Given task: Change "filter dropdown" to "filter menu" in the records starting at the line that contains "Open the 所有" and ending at the line that contains "click(406, 75)". Return only those lines, with nothing else altered.

Supplied data:
::::::::
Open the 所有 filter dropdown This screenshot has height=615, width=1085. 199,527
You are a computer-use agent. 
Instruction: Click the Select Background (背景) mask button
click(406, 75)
::::::::
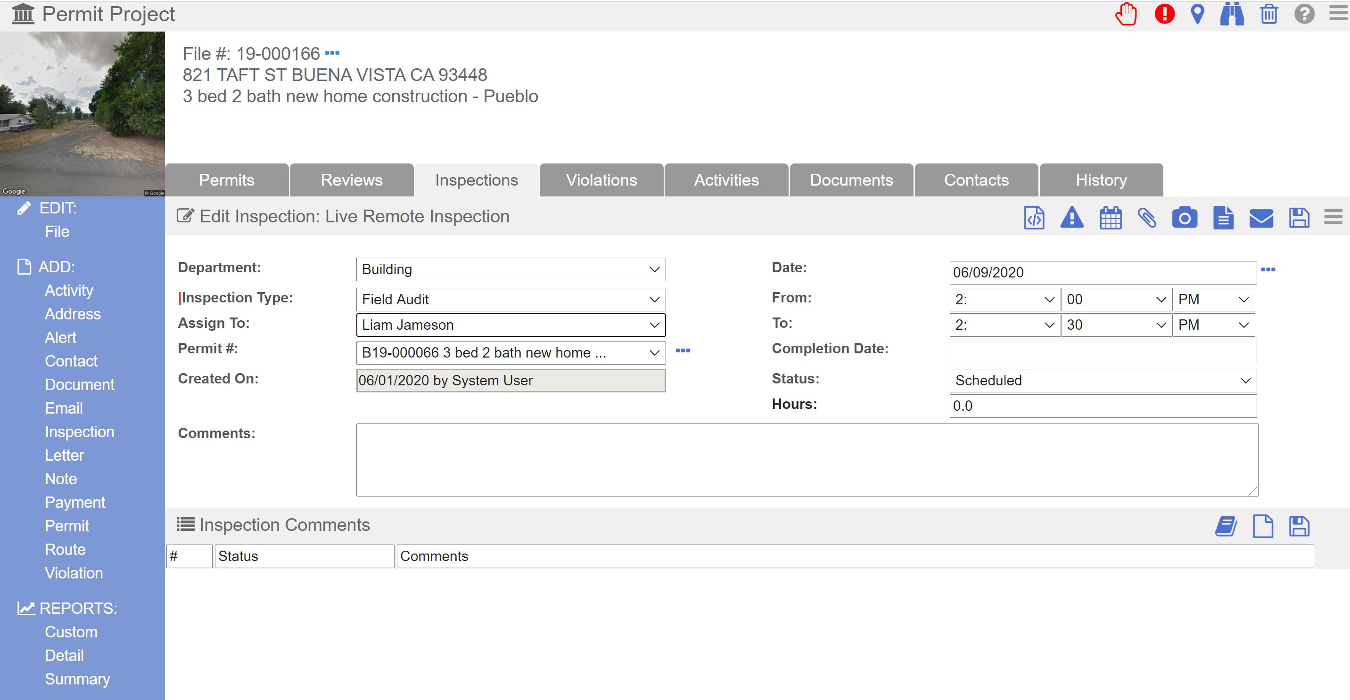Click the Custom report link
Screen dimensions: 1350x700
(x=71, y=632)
::::::::
Response:
Open the 所有 filter menu This screenshot has height=615, width=1085. 199,527
You are a computer-use agent. 
Instruction: Click the Select Background (背景) mask button
click(406, 75)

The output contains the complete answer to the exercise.